The amount of digital data available is greater than ever before, including in health care, where doctors’ notes are routinely entered into electronic health record systems. Manually reviewing, analyzing, and sorting all these notes requires a vast amount of time and effort, which is exactly why computer scientists have developed artificial intelligence and machine learning techniques to infer medical conditions, demographic traits, and other key information from this written text.

However, safety concerns limit the deployment of such models in practice. One key challenge is that the medical notes used to train and validate these models may differ greatly across hospitals, providers, and time. As a result, models trained at one hospital may not perform reliably when they’re deployed elsewhere. Previous seminal works by Johns Hopkins University’s Suchi Saria—the John C. Malone Associate Professor of Computer Science and the founding research director of the Malone Center for Engineering in Healthcare—and researchers from other top institutions recognize these “dataset shifts” as a major concern in the safety of AI deployment.

But a team of Johns Hopkins and Columbia University computer scientists has a plan to harness recent breakthroughs in large language models to combat the spurious correlations that may arise from AI-powered medical text analysis. They presented their new technique at the 37th Annual Conference on Neural Information Processing Systems in December.

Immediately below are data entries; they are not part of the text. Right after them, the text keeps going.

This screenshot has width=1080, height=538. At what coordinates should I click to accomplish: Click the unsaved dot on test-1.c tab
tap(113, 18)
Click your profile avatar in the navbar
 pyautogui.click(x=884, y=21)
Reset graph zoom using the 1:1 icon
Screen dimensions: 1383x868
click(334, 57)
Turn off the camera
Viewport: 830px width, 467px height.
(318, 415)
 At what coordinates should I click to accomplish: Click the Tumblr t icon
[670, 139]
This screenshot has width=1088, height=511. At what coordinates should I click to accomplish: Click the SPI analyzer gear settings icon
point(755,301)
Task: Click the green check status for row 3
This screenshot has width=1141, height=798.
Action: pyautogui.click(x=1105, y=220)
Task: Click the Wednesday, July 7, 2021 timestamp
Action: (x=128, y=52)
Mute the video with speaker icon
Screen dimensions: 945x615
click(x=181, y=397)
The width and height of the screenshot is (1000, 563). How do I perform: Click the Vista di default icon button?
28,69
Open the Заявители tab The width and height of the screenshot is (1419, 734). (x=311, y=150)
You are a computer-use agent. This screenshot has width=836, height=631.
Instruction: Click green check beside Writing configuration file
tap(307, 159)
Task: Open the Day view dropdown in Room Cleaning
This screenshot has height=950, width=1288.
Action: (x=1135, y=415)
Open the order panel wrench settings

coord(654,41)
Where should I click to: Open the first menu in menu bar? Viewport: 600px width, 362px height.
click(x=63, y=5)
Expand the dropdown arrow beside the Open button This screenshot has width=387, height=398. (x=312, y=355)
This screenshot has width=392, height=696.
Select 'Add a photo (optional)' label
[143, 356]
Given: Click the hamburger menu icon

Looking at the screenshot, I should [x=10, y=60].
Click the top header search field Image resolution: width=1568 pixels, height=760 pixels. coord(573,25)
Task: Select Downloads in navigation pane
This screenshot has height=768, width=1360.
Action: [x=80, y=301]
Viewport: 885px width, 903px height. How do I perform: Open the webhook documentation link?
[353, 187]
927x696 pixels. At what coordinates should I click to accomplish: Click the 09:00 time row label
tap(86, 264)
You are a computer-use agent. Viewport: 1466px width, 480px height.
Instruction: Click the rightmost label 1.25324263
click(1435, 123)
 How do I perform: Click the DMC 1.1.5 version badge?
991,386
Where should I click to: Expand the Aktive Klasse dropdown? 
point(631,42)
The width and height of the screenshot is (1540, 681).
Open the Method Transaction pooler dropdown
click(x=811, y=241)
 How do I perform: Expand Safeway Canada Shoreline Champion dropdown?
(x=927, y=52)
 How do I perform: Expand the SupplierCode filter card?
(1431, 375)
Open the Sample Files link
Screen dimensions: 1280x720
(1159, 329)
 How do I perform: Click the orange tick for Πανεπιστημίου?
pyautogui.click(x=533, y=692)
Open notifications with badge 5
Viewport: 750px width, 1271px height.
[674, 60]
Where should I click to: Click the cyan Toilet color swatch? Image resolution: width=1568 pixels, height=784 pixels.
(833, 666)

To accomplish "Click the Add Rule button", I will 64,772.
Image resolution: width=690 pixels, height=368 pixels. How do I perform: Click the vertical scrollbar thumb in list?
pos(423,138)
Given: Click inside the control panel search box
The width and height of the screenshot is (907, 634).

“We found that we can greatly improve the robustness of these text models across different settings by making them less sensitive to changes in writing habits and styles observed between different caregivers,” says Yoav Wald, a postdoctoral fellow working on the project with Saria.

For example, doctors often use specialized templates, such as headings or tables, in their notes. These templates have no inherent link to the patient’s condition. However, AI systems can incorrectly deduce associations between certain templates and specific diagnoses, as the same templates tend to be used by doctors treating certain subpopulations of patients, he explains.

The same goes for doctors’ writing styles, including word choice and grammar.

Though these style-related factors have nothing to do with the analysis being attempted, they can lead to poor results when a model is deployed, degrading its performance and resulting in inaccurate diagnoses.

One way of preventing models from learning these spurious correlations is to feed it the same medical note in many different writing styles. This way, the model learns to focus on the content rather than the writing style, the researchers say.

But rather than having each caregiver rewrite other physicians’ notes—which would severely drain the already scarce resource of caregivers’ time—the team used large language models to automate this process and create datasets that are resistant to the learning of faulty correlations based on writing style.

“Given a specific note that we wish to rewrite in the style of some caregiver—say, Dr. Beth—we instead ask an LLM, ‘How would this note look had Dr. Beth written it?'” Wald explains.

By using LLMs to generate such counterfactual data—data that do not exist in the real world, but that can be used to negate spurious correlations in existing data—the researchers say they can reduce the likelihood that an ML model makes inaccurate predictions based on irrelevant details.

The team also proposes using available auxiliary data (like timestamps, document types, and patient demographics) associated with but not included in these medical notes to create better approximations of counterfactual data.

Through extensive experiments, the researchers demonstrate that using language models in a domain-informed manner improves an ML model’s generalizability in challenging, safety-critical tasks like medical note analysis.

This project is part of an effort led by Saria with collaborators at regulating agencies such as the FDA toward the development of an AI safety framework for health care applications.

“As we increase our use of AI in real-world applications and learn about its strengths and weaknesses, it is important to develop tools that improve AI models’ robustness and safety,” says Saria. “This has been a key area of our focus over the last five years and this new work takes an important step in that direction. The methods we’ve developed here are directly applicable across many important text classification tasks.”

“Overall, we believe that causally motivated data augmentation methods like ours can help address challenges in developing robust and reliable ML systems, particularly in safety-critical applications,” says Wald.

Additional authors of this work from Columbia University include Amir Feder, Claudia Shi, and David Blei.